§ **Records supplied**

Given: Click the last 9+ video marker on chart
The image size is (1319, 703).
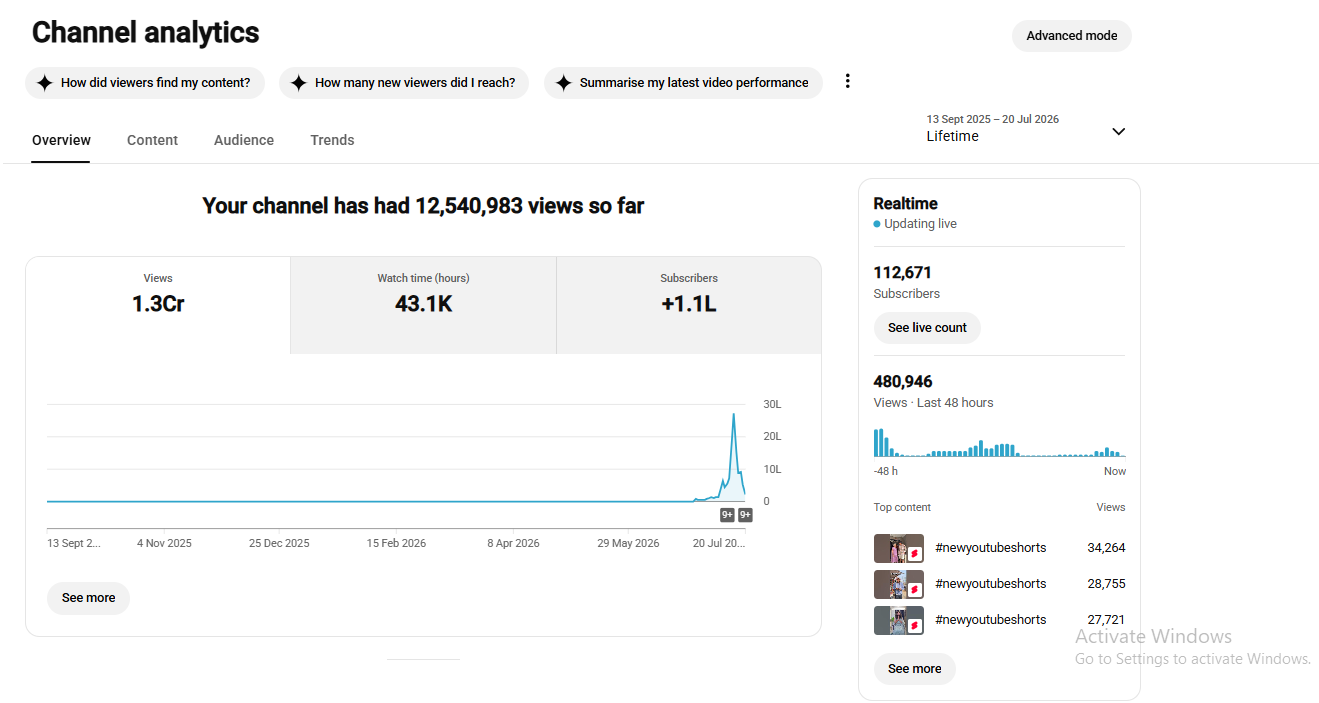Looking at the screenshot, I should (745, 515).
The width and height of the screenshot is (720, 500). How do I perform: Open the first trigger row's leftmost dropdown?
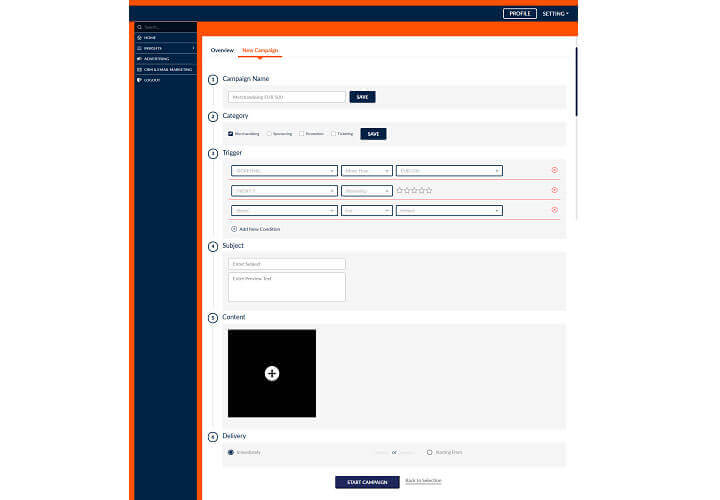(283, 171)
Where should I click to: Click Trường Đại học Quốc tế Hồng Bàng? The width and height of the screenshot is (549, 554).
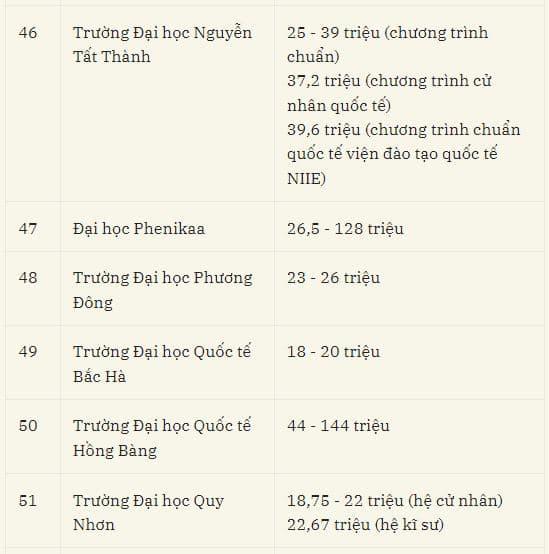[162, 438]
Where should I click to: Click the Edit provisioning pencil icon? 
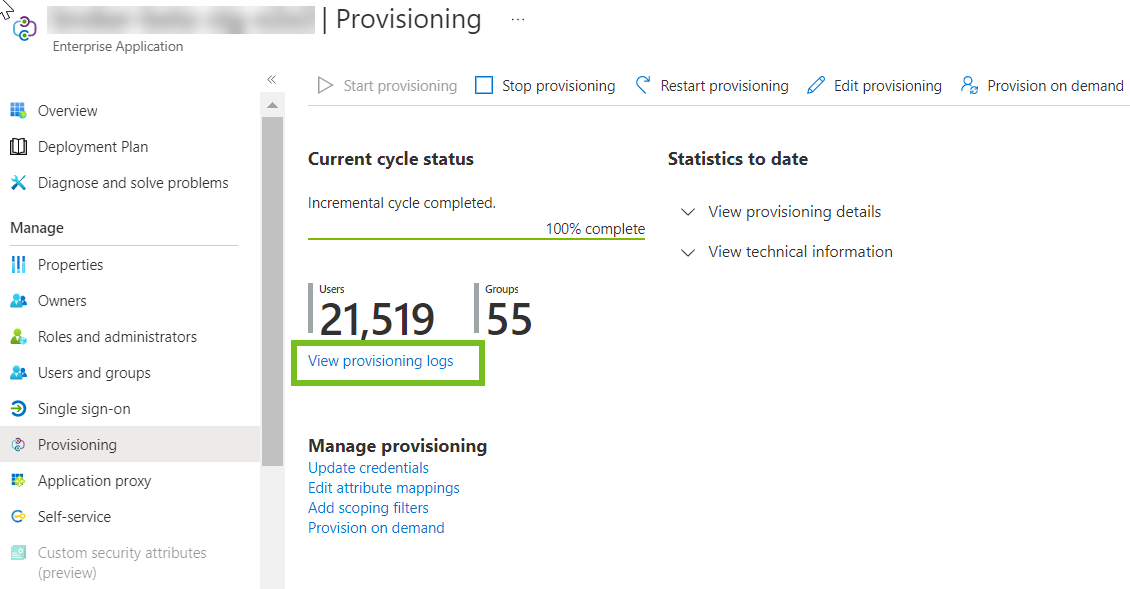(x=816, y=86)
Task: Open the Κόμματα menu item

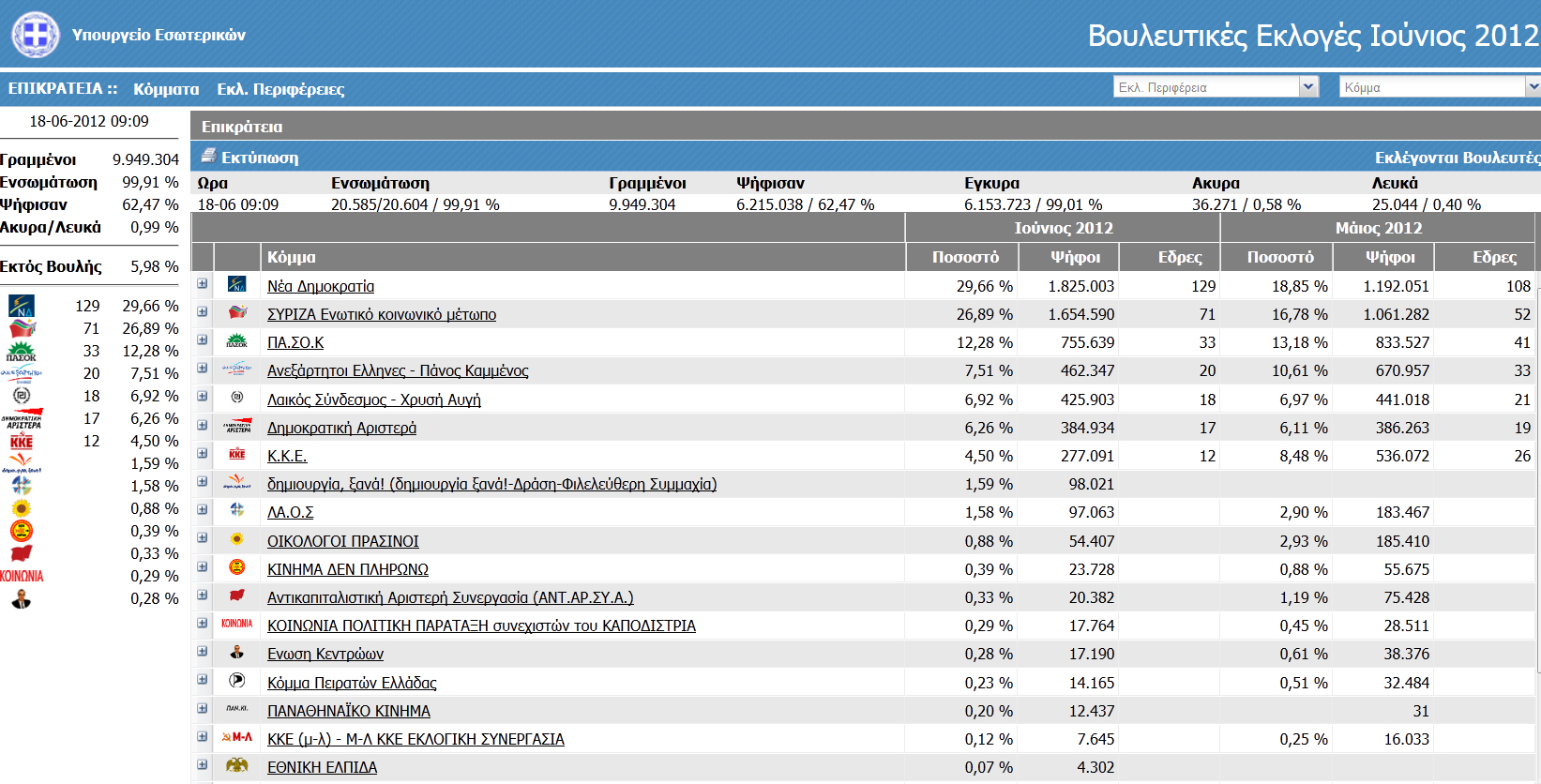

§ **What is expected**
Word for word, print the material above, but without its pictures.

§ **Solved problem**
Given: Click the last 9+ video marker on chart
The image size is (1319, 703).
Looking at the screenshot, I should (745, 515).
The width and height of the screenshot is (720, 500). How do I perform: Open the first trigger row's leftmost dropdown?
(283, 171)
Where should I click to: Click Trường Đại học Quốc tế Hồng Bàng? The width and height of the screenshot is (549, 554).
[162, 438]
Where should I click to: Click the Edit provisioning pencil icon? 
(x=816, y=86)
Task: Open the Κόμματα menu item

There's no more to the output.